Friday, December 23, 2022

Police said a member of Elon Musk's security team is a suspect — not a victim — in what Musk alleged was a 'crazy stalker' incident

Erin Snodgrass
Tue, December 20, 2022 

Elon Musk looks down during a speech.Jim Watson/AFP via Getty Images

Police are looking to question a member of Elon Musk's security team, according to a statement.

Musk last week claimed a "crazy stalker" had jumped on a car carrying his son in Los Angeles.

But authorities said this week that a member of Musk's security team was a suspect in the incident.


A member of Elon Musk's security team is a suspect, and not a victim, police say, in an incident last week that the Twitter CEO characterized as a "crazy stalker" encounter.

On Tuesday the South Pasadena Police Department issued a statement detailing the episode that sparked a wild week of Twitter tension, confirming that an incident involving two vehicles was reported to authorities on Tuesday, December 13.

Musk tweeted last week that a "crazy stalker" had followed a car carrying his son in Los Angeles, "thinking it was me." Musk alleged that the "stalker" had climbed onto the car in an attempt to stop it from moving. The billionaire tweeted an accompanying video that showed one of his security guards filming a man inside a vehicle and the car's license plate.



But a South Pasadena Police spokesperson said Tuesday that it was the 29-year-old Connecticut man in the other vehicle who called police to report an assault with a deadly weapon involving a car. When an officer arrived on the scene minutes later, "the victim" said he had just exited the freeway and stopped to use his phone in a parking lot when another vehicle pulled directly in front of him, blocking his path.
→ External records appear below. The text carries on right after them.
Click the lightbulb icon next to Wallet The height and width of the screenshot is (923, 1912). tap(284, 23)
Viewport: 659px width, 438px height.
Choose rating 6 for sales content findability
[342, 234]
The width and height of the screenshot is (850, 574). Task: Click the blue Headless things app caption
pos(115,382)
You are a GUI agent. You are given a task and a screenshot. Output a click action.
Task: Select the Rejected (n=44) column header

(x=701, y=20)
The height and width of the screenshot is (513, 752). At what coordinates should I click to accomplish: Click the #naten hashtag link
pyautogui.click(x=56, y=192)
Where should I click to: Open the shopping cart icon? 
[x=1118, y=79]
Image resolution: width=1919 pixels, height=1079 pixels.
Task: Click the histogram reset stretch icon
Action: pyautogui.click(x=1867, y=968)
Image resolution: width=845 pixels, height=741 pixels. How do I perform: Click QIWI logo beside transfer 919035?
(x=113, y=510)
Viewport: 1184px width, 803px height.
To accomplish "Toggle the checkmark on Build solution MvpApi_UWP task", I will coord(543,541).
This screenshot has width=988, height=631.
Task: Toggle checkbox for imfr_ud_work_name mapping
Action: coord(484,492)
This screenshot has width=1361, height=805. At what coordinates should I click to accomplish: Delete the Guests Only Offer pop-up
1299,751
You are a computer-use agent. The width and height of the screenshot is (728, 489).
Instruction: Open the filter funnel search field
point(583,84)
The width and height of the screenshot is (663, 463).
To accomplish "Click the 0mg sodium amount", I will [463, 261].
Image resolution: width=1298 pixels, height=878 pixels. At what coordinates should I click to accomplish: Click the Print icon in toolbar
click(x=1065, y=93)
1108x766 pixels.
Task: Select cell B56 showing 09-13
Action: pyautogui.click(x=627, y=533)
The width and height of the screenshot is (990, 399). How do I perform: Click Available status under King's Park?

The driver of the second vehicle is believed to be a member of Musk's security team, authorities said. The man who called police said the Musk staffer approached him and accused him of following him on the freeway, the statement said. Both parties proceeded to film each other.

As Musk's security guard was leaving the parking lot, he "struck" the victim with his vehicle; he was gone by the time police arrived on the scene, according to authorities.

"On Thursday, December 15, 2022, South Pasadena Police learned the suspect involved in this case is believed to be a member of Elon Musk's security team," the police statement said. "Detectives do not believe Mr. Musk was present during the confrontation."

South Pasadena Police did not immediately respond to Insider's request for comment. Insider reached out to Musk for more information.

The police statement sheds new light on the incident that Musk quickly blamed on 20-year-old Jack Sweeney, who created a tool that automatically posted updates about Musk's private jet's location, prompting the Tesla CEO to threaten legal action against the college student.

Following the incident, Twitter abruptly changed its rules to forbid posting a person's live location. Several journalists who tweeted about the jet tracker were suspended from the social media platform, with Musk alleging that they had "doxxed him" for posting tweets related to his flights and comparing the posts to "assassination coordinates."

While the incident's timing and location cast doubt on the billionaire's narrative — the encounter occurred 23 hours after @ElonJet had last shared Musk's location and 26 miles away from LAX — police may still be looking into the 29-year-old man involved, Marc Madero, an LAPD detective told The Washington Post this past weekend.

The outlet identified the man involved in the incident as Brando Collado, an Uber Eats driver, who expressed strange claims about the musician Grimes, Musk's former girlfriend and mother of two of his kids, whose real name is Claire Elise Boucher. Collado said he knew that Boucher lived near where the incident occurred and suggested that she was communicating with him via discrete Instagram posts.

The Tuesday police statement said Collado never indicated that the altercation with Musk's security guard was "anything more than coincidental."